═════ Information supplied

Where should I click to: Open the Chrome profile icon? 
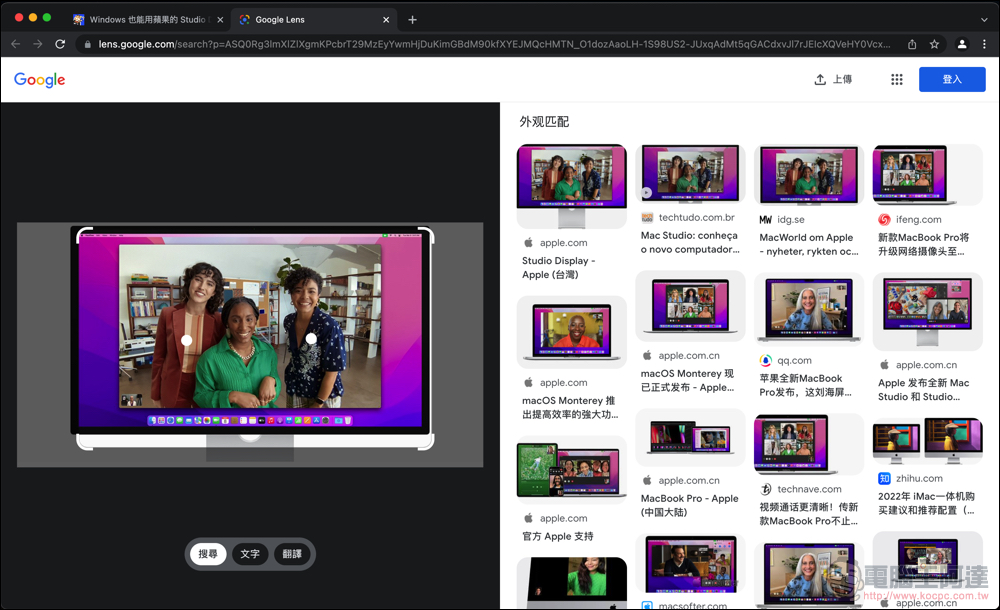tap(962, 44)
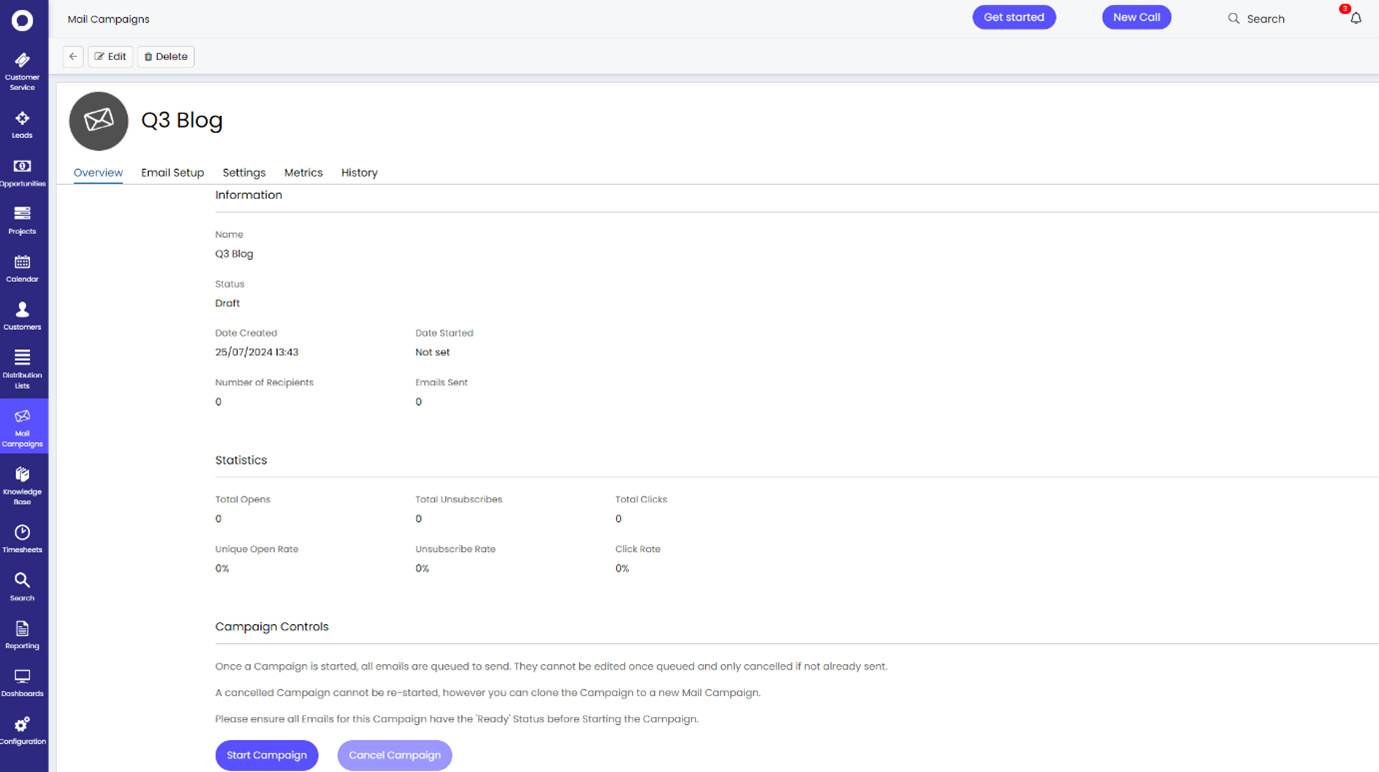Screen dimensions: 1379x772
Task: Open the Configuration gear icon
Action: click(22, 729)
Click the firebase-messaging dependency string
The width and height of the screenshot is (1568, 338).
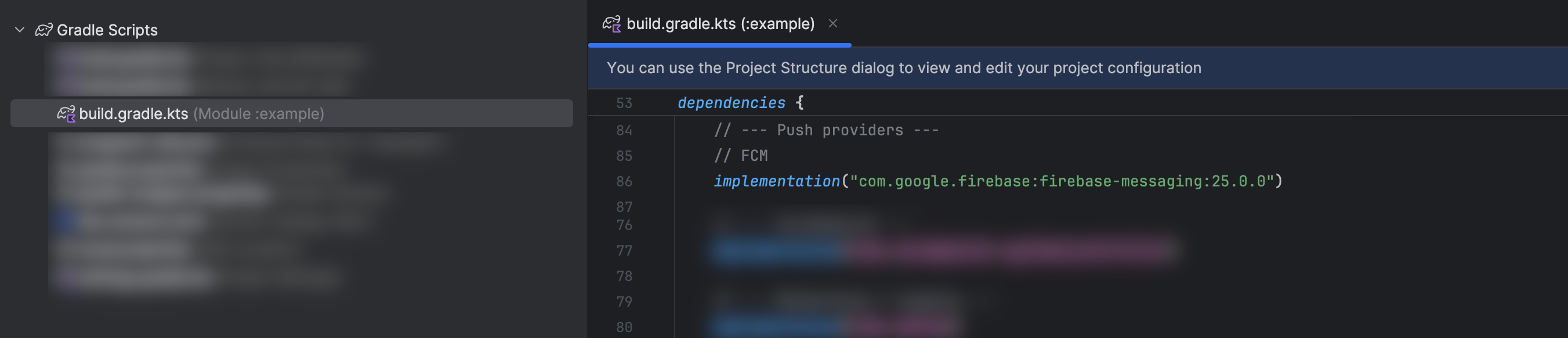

══════════
═════ Information supplied

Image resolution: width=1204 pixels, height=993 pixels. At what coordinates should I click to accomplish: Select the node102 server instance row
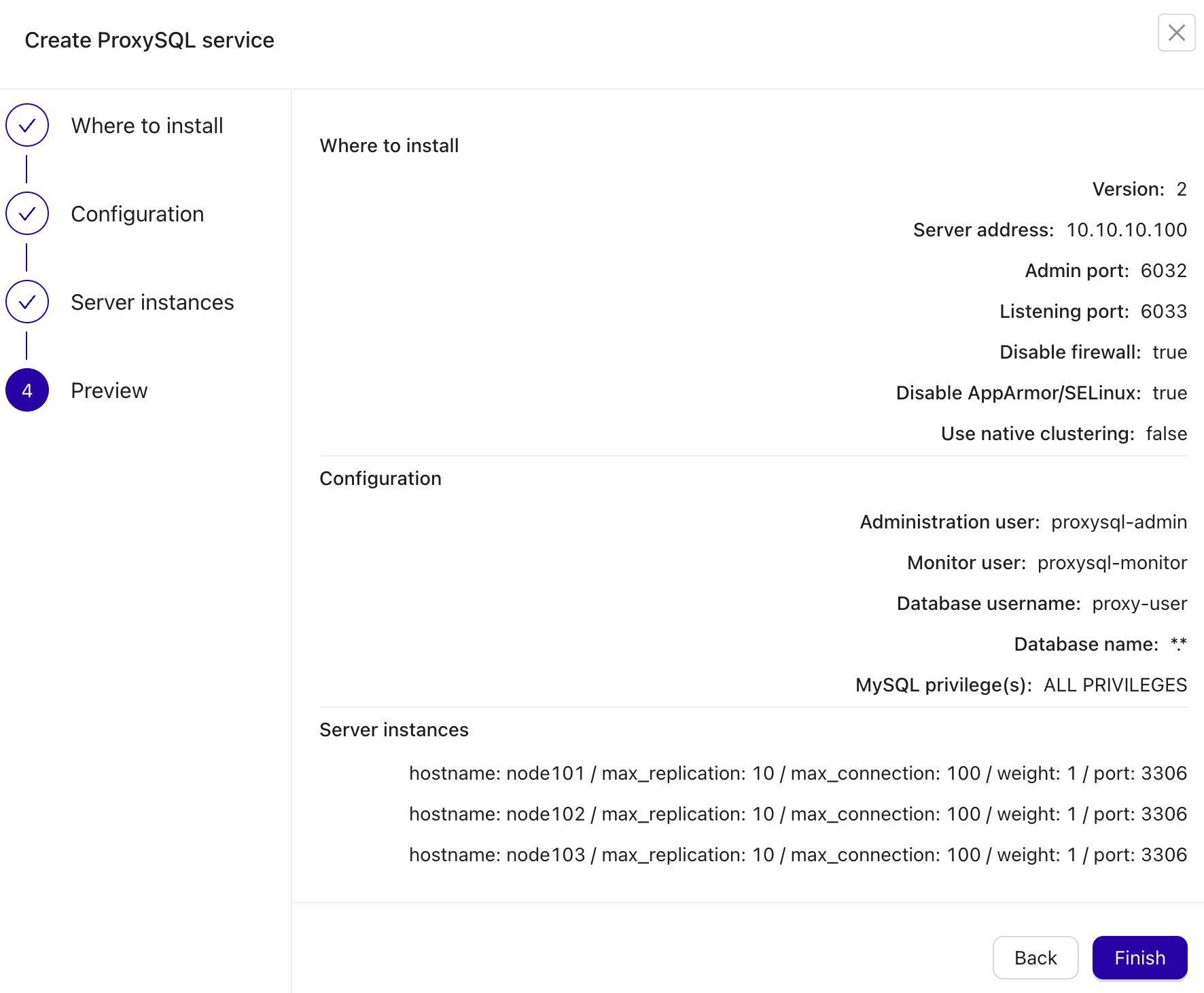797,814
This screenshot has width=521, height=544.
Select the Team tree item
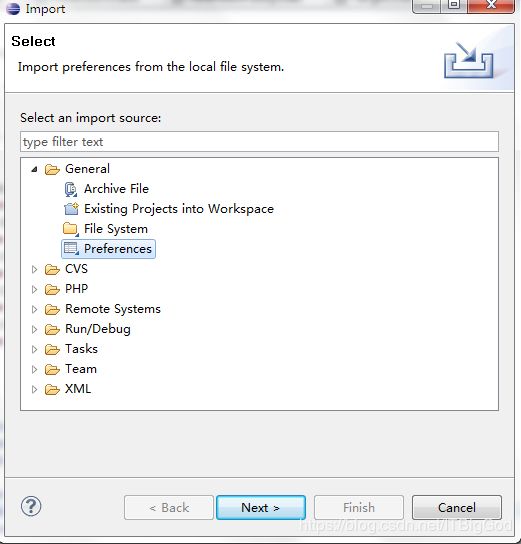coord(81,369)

══════════
═════ Information supplied

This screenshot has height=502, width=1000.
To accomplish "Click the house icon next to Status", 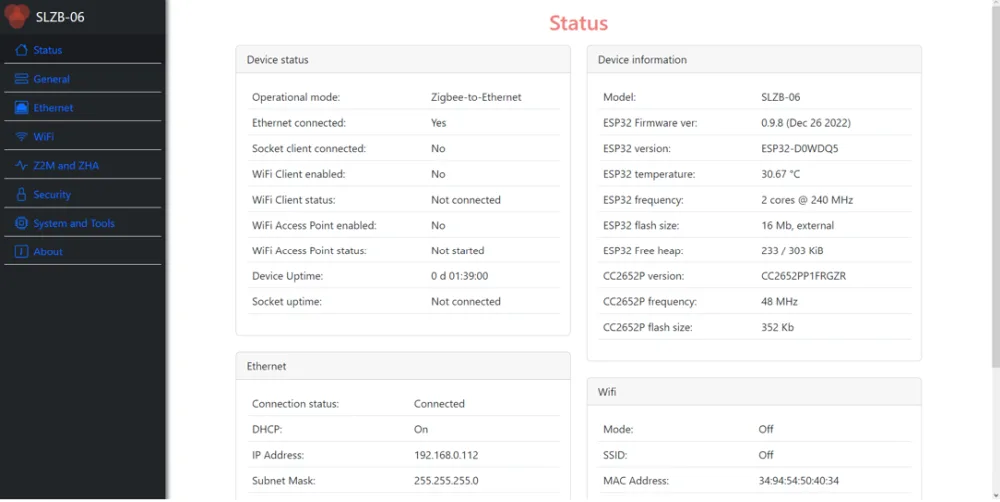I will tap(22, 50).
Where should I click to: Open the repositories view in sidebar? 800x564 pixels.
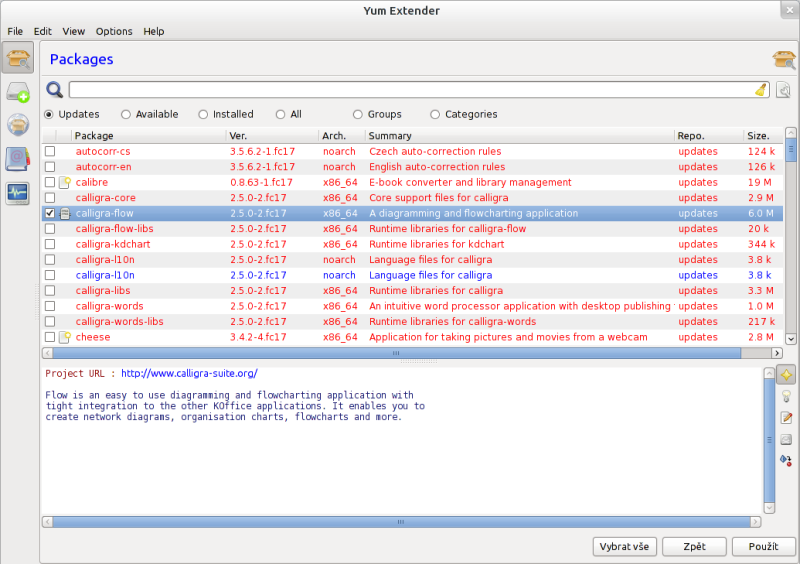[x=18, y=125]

══════════

What is needed is an exact copy of only the lines above from the one with "Where should I click to: Open the Chrome" to the one with "The width and", both kept, with every picture left out.

• Result below:
Where should I click to: Open the Chrome profile icon? 
tap(962, 44)
Screen dimensions: 1379x772
Task: Open the Configuration gear icon
Action: click(22, 729)
Click the firebase-messaging dependency string
The width and height of the screenshot is (1568, 338).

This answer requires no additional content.